### ABOUT THIS EXERCISE:
Please list every form in which the text on thermal interface materials says TIMs are available.

Figure 1. Heat transfer from a power module to a heat sink without TIM
A suitable way of improving heat transfer is to fill up the air pockets with a TIM (see Figure 2).
Figure 2. Heat transfer from a power mo dule to a heat sink using TIM
TIM normally consist of a plastic carrier material (e.g. silicon oil) and thermal conductive filler substances such as zinc oxide, graphite or silver. They are available in the form of pastes, adhesives, phase-change materials and foils. TIMs conduct heat better than air and typically have a specific thermal conductivity of λ≈ 0.5 - 6 W/m•K. The thermal conductivity of TIM is thus approx. 20 - 200 times better than that of air. To enable the thermal conductivity properties of TIMs to be categorized, table 1 shows the specific thermal conductivity of materials commonly used in power modules. The thermal paste P12 from the company Wacker has been taken by way of example. The R(th) values shown are based on the module-specific thermal spreading.
Table 1. Specific thermal conductivity of materials commonly used in a power semiconductor modules
If the thermal conductivity of thermal paste is compared with the thermal conductivity of other components in a power module (see Tab. 1), the thermal paste does not rate particularly well. The extent to which thermal paste contributes to the overall thermal resistance Rth(j-s) of the module amounts to around 20-65%, depending on the module with the combination of the heat sink. The thermal paste layer therefore has to be as thin as possible but as thick as necessary (see Figure 3).

Saved entries

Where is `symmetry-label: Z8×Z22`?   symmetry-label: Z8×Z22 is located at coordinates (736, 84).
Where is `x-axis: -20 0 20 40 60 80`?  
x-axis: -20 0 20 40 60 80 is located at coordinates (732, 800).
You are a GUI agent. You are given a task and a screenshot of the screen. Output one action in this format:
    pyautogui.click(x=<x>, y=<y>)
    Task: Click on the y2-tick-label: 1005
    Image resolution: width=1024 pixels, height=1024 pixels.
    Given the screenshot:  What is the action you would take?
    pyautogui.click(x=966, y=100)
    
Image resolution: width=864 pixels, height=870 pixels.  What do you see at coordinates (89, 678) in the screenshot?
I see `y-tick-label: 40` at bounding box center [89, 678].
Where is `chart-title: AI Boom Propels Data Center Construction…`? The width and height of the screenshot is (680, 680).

### YOUR RESPONSE:
- Pastes
- Adhesives
- Phase-change materials
- Foils